Entre os inúmeros documentos que compõem o vasto mosaico das raízes cristãs, o Evangelho de Tomé permanece como um dos maiores enigmas históricos. Enquanto as narrativas consagradas de Mateus, Marcos, Lucas e João focam nos milagres, no nascimento e na ressurreição, este texto antigo escolhe um caminho completamente distinto: ele abandona a biografia para mergulhar exclusivamente no ensinamento.
Composto por 114 frases curtas atribuídas a Jesus, o livro não narra fatos, mas propõe uma filosofia de autoconhecimento. Nele, a salvação não está ligada à redenção de pecados, mas à descoberta de verdades ocultas. Mas por que um documento tão provocativo acabou excluído do cânone bíblico oficial?
Diferente da estrutura narrativa tradicional, o Evangelho de Tomé funciona como uma coletânea de máximas. Logo no prólogo, o texto apresenta seu tom misterioso: estas seriam as palavras secretas de Jesus, o Vivente, registradas por Judas Tomé Dídimo. Não há parábolas famosas ou o relato da Última Ceia; o Jesus aqui retratado atua estritamente como um mentor que utiliza frases enigmáticas para instigar o pensamento.

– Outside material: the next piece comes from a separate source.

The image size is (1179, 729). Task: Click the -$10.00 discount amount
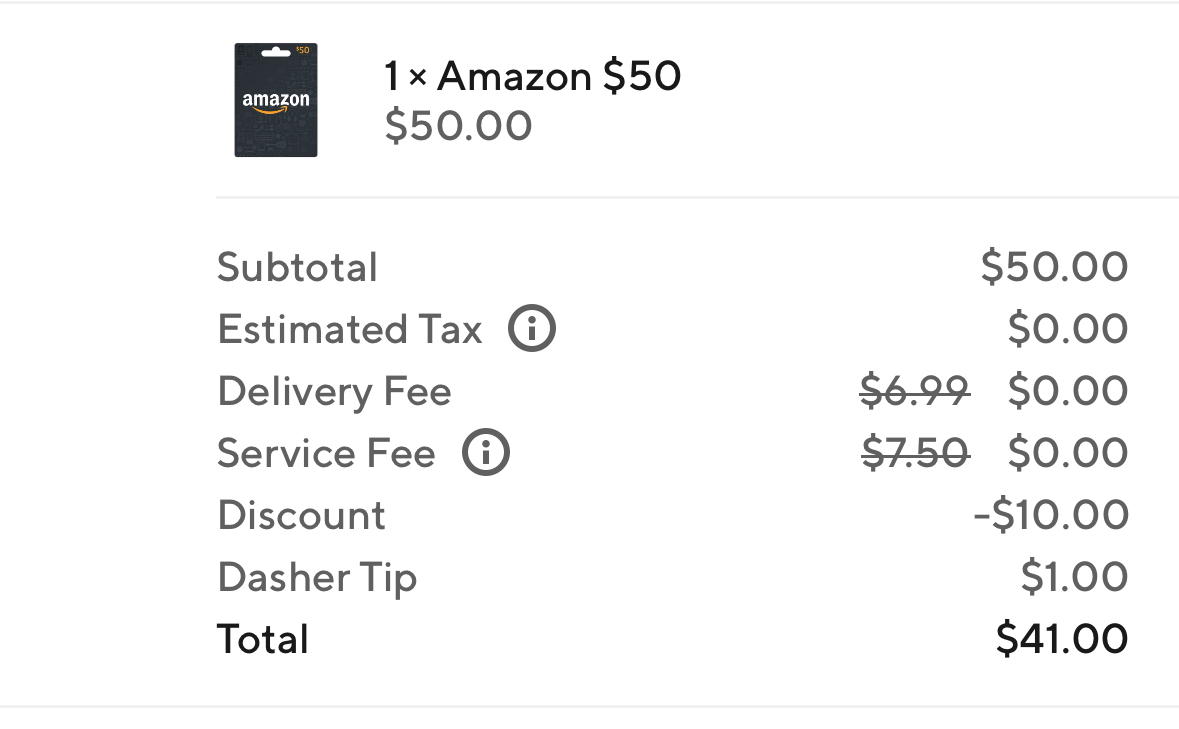point(1051,515)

Estudiosos, como o historiador Bart Ehrman, situam a composição do texto no século II d.C. A ausência de uma base narrativa histórica e a forte influência do gnosticismo — uma corrente que priorizava a iluminação interior em vez de dogmas eclesiásticos — levantam dúvidas sobre a autoria direta de Tomé, um dos doze discípulos originais.

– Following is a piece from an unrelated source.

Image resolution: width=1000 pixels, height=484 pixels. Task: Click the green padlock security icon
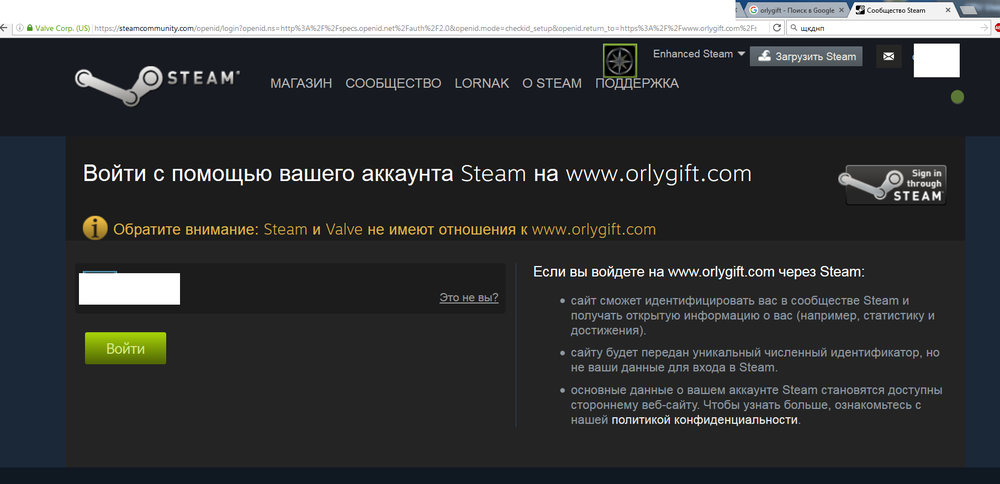pyautogui.click(x=31, y=27)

A exclusão desse evangelho da Bíblia não foi um erro de percurso, mas uma decisão estratégica da Igreja primitiva, pautada em critérios rígidos. Três pilares foram fundamentais para essa rejeição:
Primeiro, a origem apostólica: exigia-se que o texto fosse ligado a uma testemunha ocular direta. Como o evangelho surgiu após a morte do apóstolo, sua legitimidade foi contestada.
Segundo, o alinhamento doutrinário: a ideia de que a salvação reside no autoconhecimento, e não no sacrifício divino, entrava em conflito direto com o núcleo da fé cristã oficial.
Terceiro, a aceitação popular: como as quatro narrativas tradicionais já eram pilares das comunidades cristãs, a introdução de um quinto texto com uma mensagem tão divergente traria uma instabilidade teológica indesejada.
O que torna o Evangelho de Tomé fascinante é sua visão introspectiva sobre a divindade. Enquanto a Bíblia aponta para um reino celestial externo, o texto exclui essa ideia: "O reino está dentro de vocês e ao redor de vocês", sugere o manuscrito. Para seus autores, o maior obstáculo da humanidade é a ignorância, que deve ser superada pela busca da luz própria.
A redescoberta deste texto em Nag Hammadi, no Egito, em 1945, trouxe o debate de volta ao centro da academia. Ele serve hoje como uma janela para um cristianismo primitivo muito mais diverso do que imaginávamos, marcado por vozes que competiam para definir a essência da mensagem de Jesus. Embora tenha permanecido fora do mapa bíblico, o Evangelho de Tomé continua a ressoar em quem busca uma espiritualidade mais autônoma e reflexiva, lembrando-nos de que a história oficial é sempre fruto de escolhas entre caminhos que divergem.